Functional analysis of ADP-heptose sensing in bacterial infections and structural characterization of TIFAsomes – TIFAsomes

Bacterial infectious diseases are a major concern for human health. The use of antibiotics to treat them has been a major success in medicine. However, its efficacy has gradually decreased due to the rapid emergence of multi-drug-resistance mechanisms. The identification of new microbial targets is the major obstacle faced by academic and pharmaceutical laboratories, largely explaining the current lack of new antibiotic treatments. It is critical to identify new virulence determinants associated with human pathogens and to characterize the cellular pathways that can respond or interact with these determinants. This knowledge will be paramount to design novel therapeutic approaches that target the pathogen, host response or both.
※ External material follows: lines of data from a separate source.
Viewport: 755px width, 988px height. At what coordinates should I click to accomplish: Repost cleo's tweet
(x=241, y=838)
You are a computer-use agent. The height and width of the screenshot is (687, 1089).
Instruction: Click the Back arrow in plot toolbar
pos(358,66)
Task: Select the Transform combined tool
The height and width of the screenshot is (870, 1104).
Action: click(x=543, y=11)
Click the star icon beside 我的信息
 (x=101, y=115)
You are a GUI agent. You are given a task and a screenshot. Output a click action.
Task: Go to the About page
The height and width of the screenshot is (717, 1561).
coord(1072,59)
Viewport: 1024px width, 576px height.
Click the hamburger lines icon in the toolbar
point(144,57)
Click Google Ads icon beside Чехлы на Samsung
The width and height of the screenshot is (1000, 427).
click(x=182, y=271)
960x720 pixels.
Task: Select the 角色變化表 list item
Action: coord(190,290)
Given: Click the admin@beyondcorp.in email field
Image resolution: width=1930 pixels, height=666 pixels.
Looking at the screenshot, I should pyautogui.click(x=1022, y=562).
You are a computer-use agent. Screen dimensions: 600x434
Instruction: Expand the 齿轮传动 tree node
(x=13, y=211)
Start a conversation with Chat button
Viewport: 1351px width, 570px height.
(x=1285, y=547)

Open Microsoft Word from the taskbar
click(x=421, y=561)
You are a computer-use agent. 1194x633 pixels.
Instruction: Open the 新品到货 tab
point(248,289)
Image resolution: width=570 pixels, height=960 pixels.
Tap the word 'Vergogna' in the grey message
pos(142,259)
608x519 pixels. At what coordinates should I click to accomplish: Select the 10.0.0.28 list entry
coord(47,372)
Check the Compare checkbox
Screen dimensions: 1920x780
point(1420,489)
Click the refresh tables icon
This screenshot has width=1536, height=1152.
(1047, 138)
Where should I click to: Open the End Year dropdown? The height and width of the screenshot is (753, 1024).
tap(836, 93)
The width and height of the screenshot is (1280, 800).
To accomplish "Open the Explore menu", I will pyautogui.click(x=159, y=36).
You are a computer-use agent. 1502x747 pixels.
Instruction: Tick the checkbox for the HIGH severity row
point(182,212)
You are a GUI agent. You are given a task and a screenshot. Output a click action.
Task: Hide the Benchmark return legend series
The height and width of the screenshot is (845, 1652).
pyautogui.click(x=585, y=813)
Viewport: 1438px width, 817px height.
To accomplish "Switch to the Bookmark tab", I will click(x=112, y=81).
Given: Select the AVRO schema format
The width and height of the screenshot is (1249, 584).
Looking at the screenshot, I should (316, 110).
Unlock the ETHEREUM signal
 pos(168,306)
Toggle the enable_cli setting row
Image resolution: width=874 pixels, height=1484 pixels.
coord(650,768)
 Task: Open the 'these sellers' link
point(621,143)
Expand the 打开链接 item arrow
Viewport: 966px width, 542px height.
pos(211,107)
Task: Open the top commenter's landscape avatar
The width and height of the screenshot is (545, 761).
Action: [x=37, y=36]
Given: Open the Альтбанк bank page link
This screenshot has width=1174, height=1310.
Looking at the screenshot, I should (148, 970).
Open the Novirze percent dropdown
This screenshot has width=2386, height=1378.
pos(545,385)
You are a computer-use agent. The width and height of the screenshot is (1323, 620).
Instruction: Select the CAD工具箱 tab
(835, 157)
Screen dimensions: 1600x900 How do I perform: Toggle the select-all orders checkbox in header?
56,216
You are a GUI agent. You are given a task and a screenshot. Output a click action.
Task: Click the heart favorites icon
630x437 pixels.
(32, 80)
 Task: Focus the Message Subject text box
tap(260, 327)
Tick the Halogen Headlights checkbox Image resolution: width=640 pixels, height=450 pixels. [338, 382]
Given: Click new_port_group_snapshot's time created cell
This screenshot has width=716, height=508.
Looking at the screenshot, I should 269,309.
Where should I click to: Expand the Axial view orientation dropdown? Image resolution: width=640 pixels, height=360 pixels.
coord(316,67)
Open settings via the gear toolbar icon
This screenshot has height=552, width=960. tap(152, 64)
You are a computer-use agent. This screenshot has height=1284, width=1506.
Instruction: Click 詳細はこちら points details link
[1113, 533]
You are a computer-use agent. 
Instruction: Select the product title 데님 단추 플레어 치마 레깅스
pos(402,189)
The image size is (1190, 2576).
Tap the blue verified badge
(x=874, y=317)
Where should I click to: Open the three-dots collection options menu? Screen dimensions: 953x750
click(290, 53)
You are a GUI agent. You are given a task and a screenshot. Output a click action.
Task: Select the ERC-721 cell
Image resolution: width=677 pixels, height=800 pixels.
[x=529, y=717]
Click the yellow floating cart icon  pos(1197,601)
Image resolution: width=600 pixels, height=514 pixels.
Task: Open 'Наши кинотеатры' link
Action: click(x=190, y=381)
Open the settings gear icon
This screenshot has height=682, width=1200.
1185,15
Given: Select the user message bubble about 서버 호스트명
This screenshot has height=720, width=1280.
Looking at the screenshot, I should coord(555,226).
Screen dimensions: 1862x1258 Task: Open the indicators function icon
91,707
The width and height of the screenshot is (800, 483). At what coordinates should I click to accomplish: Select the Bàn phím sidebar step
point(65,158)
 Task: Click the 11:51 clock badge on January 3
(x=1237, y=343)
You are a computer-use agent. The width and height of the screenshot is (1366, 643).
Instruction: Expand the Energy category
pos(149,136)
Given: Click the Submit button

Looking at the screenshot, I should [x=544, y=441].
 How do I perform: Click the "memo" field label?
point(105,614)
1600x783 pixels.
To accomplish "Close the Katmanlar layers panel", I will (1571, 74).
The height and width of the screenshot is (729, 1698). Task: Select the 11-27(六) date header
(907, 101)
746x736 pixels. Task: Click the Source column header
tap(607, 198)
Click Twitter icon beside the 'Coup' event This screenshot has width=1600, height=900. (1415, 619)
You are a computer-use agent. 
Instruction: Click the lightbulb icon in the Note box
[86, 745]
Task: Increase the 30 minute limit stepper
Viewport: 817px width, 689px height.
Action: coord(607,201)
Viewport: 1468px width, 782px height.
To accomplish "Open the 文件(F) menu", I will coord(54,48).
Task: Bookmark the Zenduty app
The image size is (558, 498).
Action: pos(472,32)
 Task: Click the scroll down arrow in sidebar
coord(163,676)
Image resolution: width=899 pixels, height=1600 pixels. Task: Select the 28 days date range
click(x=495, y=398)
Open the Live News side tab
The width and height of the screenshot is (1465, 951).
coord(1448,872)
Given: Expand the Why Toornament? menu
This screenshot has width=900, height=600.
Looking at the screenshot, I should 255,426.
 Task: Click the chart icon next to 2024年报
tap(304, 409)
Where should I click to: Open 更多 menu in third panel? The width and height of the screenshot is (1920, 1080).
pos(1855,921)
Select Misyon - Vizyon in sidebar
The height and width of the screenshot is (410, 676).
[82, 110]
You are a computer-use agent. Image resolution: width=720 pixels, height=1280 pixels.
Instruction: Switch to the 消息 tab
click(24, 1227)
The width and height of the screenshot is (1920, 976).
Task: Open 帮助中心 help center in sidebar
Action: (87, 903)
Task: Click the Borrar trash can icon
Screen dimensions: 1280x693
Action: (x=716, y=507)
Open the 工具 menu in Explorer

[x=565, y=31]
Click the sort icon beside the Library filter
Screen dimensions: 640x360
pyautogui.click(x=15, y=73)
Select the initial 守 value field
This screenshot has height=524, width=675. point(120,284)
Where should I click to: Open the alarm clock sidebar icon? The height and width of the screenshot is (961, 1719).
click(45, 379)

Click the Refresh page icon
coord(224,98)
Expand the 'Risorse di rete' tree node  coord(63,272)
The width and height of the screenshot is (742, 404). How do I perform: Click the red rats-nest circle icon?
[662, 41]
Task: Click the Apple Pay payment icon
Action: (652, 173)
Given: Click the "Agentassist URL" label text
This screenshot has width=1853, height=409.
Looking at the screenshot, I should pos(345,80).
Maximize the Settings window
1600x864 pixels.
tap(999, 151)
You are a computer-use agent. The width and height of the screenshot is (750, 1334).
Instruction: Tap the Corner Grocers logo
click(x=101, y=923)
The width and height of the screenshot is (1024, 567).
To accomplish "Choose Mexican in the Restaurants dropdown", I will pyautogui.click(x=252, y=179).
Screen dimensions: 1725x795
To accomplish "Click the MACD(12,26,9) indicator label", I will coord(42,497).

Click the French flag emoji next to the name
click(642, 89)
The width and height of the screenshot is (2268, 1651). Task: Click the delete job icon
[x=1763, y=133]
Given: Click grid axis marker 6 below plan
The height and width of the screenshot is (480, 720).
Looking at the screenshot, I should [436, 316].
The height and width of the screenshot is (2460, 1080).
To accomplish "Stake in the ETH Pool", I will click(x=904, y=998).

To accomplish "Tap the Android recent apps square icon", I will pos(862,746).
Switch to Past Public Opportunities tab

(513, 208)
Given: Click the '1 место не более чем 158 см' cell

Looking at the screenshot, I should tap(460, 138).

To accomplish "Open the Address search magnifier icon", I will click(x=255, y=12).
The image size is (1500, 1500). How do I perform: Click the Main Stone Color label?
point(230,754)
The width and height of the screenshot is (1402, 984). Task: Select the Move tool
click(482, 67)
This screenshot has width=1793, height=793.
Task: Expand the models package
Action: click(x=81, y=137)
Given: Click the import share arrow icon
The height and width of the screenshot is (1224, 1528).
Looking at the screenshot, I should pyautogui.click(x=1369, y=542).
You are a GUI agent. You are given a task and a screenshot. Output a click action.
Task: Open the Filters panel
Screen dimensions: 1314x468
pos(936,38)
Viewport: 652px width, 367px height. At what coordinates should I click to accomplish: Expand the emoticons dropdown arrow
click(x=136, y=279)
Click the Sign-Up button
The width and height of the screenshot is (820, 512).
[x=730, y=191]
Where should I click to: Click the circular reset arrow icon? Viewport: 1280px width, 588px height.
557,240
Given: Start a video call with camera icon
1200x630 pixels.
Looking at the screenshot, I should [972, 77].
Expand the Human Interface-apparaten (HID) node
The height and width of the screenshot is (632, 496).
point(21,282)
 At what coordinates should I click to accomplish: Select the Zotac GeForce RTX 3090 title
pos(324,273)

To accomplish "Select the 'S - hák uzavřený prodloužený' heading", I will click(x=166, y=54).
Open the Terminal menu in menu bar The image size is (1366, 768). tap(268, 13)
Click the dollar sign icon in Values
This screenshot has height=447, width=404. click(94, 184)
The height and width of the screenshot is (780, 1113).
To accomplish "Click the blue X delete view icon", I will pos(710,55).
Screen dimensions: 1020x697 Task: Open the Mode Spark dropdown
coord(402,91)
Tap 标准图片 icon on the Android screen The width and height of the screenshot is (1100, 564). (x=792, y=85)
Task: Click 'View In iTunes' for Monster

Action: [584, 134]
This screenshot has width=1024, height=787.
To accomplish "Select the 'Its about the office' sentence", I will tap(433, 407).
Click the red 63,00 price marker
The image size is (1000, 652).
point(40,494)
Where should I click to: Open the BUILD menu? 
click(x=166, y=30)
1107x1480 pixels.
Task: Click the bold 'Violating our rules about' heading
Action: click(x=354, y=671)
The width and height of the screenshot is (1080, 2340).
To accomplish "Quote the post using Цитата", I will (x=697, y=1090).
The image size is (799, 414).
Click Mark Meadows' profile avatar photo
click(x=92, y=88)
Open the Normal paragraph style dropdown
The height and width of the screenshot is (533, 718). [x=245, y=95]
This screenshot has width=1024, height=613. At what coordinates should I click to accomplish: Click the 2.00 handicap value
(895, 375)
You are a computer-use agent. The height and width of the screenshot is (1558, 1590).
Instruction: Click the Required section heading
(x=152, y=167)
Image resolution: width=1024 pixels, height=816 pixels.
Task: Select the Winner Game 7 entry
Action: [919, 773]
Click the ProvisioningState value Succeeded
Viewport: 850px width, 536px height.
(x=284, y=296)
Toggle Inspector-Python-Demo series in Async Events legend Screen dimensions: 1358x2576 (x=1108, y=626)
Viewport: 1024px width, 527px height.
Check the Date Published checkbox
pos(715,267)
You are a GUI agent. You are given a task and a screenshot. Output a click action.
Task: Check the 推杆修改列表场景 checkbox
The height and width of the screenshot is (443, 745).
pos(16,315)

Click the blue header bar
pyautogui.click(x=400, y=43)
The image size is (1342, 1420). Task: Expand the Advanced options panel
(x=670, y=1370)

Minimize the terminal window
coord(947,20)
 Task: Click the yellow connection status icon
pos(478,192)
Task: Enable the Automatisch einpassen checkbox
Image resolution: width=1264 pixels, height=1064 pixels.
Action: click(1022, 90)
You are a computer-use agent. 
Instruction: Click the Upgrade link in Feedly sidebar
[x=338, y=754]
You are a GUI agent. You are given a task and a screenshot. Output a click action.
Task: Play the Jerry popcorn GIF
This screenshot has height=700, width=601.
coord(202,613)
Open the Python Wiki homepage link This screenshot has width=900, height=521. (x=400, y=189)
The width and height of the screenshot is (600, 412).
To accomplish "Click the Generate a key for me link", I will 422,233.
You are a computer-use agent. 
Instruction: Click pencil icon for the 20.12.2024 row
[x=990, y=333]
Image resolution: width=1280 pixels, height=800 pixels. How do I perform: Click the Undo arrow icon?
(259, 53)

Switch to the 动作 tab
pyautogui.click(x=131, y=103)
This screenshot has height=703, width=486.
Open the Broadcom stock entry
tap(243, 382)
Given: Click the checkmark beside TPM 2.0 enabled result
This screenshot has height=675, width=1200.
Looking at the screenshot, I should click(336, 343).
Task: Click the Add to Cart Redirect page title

Innate immunity is the first line of defense against pathogens and contributes to the initiation of adaptive immunity, which confers long-lasting protection and immunological memory. We hypothesize that a deep understanding of the host-pathogen molecular interactions controlling the activation of innate immunity and its regulation during infection is crucial to identify promising target mechanisms for therapeutic intervention.

The team of C. Arrieumerlou recently identified a new pathway of innate immunity that induces inflammation in response to infection by several Gram-negative bacteria, including Shigella flexneri, Salmonella Typhimurium and Neisseria meningitidis. They showed that the proteins ALPK1, TIFA and TRAF6 act sequentially to activate the transcription factor NF-?B and induce the secretion of inflammatory cytokines. They identified ADP-heptose, an intermediate of LPS biosynthesis, as a new bacterial PAMP and showed that the ALPK1/TIFA/TRAF6 axis is activated in response to ADP-heptose recognition. They discovered that recognition of ADP-heptose induces the formation of multi-protein structures called TIFAsomes, which, like inflammasomes, regulate innate immunity during infection. ADP-heptose is shared by most Gram-negative bacteria and thus by important human pathogens. Yet, the functional impact of ADP-heptose detection during bacterial infections in vivo is largely unknown. Furthermore, the in vivo existence and regulation of TIFAsomes, which have so far been observed only in cell lines overexpressing TIFA, remain unsolved questions.

The TIFAsomes project combines single-cell immune signaling analysis, cryo-electron microscopy, genomics and real-time imaging of zebrafish infection to determine the spatio-temporal dynamics and the structural organization of TIFAsomes in infected cells, and to characterize the functional consequences of detecting ADP-heptose during a bacterial infection in vivo.